Exercise prompt => Your answer should be one number, the count of lines in the records that carry the string "handle".

[Data records]
######
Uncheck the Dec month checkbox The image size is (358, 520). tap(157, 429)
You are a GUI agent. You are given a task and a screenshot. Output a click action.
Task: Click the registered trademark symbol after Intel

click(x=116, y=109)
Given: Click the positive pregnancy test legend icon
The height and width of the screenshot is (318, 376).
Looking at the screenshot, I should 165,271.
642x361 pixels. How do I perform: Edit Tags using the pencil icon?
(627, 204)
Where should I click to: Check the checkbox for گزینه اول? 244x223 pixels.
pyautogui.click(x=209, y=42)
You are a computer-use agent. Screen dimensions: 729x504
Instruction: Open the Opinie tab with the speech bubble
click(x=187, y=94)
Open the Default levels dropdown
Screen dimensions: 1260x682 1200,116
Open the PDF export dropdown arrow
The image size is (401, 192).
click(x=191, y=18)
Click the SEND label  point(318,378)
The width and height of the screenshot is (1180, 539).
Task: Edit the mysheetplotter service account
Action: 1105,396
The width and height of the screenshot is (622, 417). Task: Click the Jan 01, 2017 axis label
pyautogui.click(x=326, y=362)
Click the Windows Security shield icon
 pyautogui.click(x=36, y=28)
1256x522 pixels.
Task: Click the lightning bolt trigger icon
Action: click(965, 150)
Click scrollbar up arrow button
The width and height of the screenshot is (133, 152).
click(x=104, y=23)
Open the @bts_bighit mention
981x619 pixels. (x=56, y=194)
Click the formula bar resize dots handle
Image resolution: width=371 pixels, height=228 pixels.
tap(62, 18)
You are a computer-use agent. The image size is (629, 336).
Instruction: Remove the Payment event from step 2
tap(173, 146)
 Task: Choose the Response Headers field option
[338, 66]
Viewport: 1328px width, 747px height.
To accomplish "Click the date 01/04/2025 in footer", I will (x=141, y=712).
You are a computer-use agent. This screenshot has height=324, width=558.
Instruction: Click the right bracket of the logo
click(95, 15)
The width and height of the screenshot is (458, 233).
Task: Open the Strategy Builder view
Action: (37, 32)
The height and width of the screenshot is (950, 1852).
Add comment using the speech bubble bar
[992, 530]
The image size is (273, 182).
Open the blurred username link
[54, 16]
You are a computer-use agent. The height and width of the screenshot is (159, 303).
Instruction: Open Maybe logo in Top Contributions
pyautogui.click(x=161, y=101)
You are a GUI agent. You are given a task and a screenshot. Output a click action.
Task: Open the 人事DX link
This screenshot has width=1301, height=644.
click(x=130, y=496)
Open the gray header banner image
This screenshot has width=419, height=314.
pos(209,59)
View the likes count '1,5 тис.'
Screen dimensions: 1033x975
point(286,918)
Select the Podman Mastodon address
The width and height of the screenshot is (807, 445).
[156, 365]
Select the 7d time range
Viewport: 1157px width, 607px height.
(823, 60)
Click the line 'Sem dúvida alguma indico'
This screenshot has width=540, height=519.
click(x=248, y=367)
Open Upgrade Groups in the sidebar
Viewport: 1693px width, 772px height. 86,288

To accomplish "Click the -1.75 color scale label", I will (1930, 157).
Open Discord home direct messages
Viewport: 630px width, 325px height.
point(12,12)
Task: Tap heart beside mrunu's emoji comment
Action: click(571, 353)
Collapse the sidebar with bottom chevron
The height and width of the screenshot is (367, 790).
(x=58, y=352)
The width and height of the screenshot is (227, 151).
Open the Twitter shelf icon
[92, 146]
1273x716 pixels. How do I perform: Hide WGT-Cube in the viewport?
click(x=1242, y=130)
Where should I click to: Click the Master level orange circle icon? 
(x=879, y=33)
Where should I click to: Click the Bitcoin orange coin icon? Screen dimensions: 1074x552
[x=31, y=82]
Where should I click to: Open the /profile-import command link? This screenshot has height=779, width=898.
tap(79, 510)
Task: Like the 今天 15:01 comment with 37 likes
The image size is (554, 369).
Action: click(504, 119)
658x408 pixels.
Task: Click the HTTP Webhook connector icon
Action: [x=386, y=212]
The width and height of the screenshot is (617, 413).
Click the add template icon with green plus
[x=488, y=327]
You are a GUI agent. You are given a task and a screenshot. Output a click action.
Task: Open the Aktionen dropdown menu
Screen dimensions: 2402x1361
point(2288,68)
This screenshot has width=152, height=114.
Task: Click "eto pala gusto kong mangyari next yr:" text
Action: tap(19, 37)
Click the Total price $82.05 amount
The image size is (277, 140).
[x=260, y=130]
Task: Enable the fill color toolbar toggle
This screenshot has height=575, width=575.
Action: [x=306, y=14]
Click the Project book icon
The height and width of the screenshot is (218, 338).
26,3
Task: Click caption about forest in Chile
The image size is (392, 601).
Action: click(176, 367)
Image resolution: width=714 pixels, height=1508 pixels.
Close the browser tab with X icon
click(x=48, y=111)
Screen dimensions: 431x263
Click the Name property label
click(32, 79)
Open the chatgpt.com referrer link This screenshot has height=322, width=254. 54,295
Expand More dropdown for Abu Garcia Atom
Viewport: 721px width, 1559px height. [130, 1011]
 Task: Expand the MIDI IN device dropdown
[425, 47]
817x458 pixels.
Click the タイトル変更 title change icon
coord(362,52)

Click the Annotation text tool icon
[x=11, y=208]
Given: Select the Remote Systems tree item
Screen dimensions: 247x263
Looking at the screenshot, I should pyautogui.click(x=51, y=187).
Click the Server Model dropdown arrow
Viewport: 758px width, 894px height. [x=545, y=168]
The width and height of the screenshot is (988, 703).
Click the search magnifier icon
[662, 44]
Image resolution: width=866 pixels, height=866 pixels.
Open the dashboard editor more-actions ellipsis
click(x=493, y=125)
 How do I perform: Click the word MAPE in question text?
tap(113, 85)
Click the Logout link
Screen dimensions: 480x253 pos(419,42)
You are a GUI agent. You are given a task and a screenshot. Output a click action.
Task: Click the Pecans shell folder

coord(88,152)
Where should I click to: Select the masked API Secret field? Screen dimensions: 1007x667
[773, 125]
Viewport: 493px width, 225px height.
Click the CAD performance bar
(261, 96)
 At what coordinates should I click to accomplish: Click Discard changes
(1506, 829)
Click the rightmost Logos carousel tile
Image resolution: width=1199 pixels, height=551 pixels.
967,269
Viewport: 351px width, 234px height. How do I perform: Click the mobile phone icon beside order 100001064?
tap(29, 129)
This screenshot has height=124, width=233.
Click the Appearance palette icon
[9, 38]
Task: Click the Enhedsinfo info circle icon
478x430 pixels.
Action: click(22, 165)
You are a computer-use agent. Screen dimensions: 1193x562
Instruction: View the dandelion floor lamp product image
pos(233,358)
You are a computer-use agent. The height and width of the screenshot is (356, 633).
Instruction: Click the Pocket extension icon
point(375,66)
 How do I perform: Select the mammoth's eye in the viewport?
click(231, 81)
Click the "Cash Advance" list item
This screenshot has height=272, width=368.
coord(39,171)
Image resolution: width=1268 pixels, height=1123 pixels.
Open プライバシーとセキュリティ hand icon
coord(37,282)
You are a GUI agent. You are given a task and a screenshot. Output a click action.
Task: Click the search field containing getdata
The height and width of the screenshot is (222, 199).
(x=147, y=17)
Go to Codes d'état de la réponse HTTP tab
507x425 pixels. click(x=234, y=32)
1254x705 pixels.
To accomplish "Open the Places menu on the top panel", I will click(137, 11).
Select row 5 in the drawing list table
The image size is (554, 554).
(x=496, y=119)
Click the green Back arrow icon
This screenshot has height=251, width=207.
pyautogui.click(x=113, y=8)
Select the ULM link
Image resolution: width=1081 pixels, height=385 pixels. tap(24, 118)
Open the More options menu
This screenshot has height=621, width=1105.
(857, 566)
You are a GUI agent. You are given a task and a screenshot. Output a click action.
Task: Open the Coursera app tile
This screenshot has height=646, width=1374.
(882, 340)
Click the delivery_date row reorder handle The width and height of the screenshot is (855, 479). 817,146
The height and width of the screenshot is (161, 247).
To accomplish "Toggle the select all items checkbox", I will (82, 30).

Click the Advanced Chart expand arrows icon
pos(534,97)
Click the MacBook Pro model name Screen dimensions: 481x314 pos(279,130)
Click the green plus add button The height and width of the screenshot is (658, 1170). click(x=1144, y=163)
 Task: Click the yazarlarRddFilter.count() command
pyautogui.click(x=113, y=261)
######
Expected answer => 2